ARTICLE –

** begin **

Other implementations can include the following. For each architecture optimization iteration, the system can optimize processor scalarity and instruction grouping rules. The system can also optimize the number of cores needed and automatically splits the instruction stream to use the cores effectively. The processor architecture optimization includes changing an instruction set. The system's changing an instruction set includes reducing the number of instructions required and encoding the instructions to improve instruction decode speed and instruction memory size requirements. The processor architecture optimization includes changing one or more of: a register file port, port width, and number of ports to data memory. The processor architecture optimization includes changing one or more of: data memory size, data cache pre-fetch policy, data cache policy Instruction memory size, instruction cache pre-fetch policy and instruction cache policy. The processor architecture
optimization includes adding a co-processor. The system can automatically generate a new instructions uniquely customized to the computer readable code to improve performance of the processor architecture. The system includes parsing the computer readable code, and further includes removing dummy assignments; removing redundant loop operations;
identifying required memory bandwidth; replacing one or more software implemented flags as one or more hardware flags; and reusing expired variables. The extracting parameters further includes determining an execution cycle time for each line; determining an execution clock cycle count for each line; determining clock cycle count for one or more bins;
generating an operator statistic table; generating statistics for each function; and sorting lines by descending order of execution count The system can mold commonly used instructions into one or more groups and generating a custom instruction for each group to improve performance (instruction molding). The system can determine timing and area costs for the architecture parameter change. Sequences in the program that could be replaced with the IMCs are identified. This includes the ability to rearrange instructions within a sequence to maximize the fit without compromising the functionality of the code. The system can track pointer marching and building statistics regarding stride and memory access patterns and memory dependency to optimize cache pre-fetching and a cache policy.

** end **

GIVEN PROBLEM A –
Answer these questions using the text on processor architecture optimization:
(i) What does changing an instruction set include?
(ii) How does the parsing step treat software implemented flags?
(iii) To optimize cache pre-fetching and a cache policy, what does the system track and build statistics on?

MATERIAL SUPPLIED –

** begin **

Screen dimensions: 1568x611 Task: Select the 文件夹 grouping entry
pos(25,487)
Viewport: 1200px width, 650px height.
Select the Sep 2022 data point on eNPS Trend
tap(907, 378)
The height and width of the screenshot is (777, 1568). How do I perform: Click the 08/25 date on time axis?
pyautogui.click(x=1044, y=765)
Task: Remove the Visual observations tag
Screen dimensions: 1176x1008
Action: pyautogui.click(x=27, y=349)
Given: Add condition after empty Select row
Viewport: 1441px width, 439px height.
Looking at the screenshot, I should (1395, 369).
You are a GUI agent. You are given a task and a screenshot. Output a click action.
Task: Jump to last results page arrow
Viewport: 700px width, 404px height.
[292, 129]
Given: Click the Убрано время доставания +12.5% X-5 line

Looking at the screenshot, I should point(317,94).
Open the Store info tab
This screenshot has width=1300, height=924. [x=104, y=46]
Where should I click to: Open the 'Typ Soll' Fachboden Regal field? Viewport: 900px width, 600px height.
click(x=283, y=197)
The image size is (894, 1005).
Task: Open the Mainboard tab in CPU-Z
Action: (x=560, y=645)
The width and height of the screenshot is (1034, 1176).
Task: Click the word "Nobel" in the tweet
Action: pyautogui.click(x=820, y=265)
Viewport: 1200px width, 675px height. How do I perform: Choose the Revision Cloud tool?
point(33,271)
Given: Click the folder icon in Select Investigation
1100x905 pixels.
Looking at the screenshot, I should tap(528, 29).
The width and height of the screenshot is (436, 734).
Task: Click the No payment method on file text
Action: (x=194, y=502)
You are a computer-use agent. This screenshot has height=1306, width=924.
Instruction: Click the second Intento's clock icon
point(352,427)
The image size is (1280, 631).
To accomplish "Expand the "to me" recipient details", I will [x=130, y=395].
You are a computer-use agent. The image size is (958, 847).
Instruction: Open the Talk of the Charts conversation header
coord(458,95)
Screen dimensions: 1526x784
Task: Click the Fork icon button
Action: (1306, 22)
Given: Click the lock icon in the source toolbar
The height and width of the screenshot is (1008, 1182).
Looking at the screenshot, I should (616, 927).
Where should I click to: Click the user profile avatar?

** end **

GIVEN PROBLEM B –
Duplicate the records, starting at their first line and stopping after the line that contains "tap(907, 378)".

CORRECT ANSWER A –
(i) It includes reducing the number of instructions required and encoding the instructions to improve instruction decode speed and instruction memory size requirements.
(ii) It replaces one or more software implemented flags as one or more hardware flags.
(iii) It tracks pointer marching and builds statistics on stride, memory access patterns and memory dependency.

CORRECT ANSWER B –
Screen dimensions: 1568x611 Task: Select the 文件夹 grouping entry
pos(25,487)
Viewport: 1200px width, 650px height.
Select the Sep 2022 data point on eNPS Trend
tap(907, 378)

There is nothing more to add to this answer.